The ‘time’ here I suspect is several years or even decades – or maybe even forever – rather than a few months or even a year or two… That’s something to think about if you’re going to take this piece of advice. I’m taking it with this in mind.

The fact that the Bursa has been on a downtrend for a while and is around an area of potential support is another reason that I decided to begin chipping in a bit for my income-focused portfolio.

Of course, “What went down can fall even further and that which has gone up can shoot up higher” and if we look a bit further back, the KLSE has actually had its share of bull run.

That double top and the long fall below it look pretty scary…

This I guess is another case for income investing, and (psychologically) ignoring the price movement. At least, as part of a bigger investment portfolio.

Staying side-lined is also an option, again as part of a portfolio. Staying totally side-lined from the stock market is not a great idea in my opinion because we’d be missing out on compounding and potential growth.
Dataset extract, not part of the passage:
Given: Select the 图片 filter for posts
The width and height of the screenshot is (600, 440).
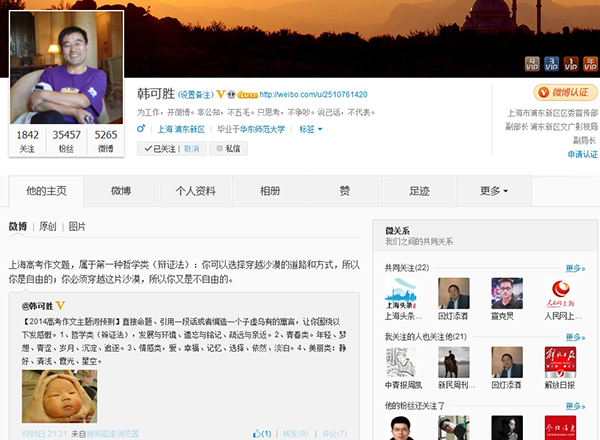Looking at the screenshot, I should point(77,227).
An important question for me, and I think for other potential investors is: how reliable is the income from KLSE?

The answer to this question I think, require that we look at individual stocks. In the following posts, I’ll be sharing the stocks that I have chosen to invest in for income, as well as the ones that I am planning to invest in for growth in my income portfolio.

So is income investing in Bursa Malaysia a good idea? Why is it good or otherwise? Are there better options, and if so, what are they? I’m constantly trying to improve my investment portfolio and any ideas, suggestions and constructive comments is very welcomed.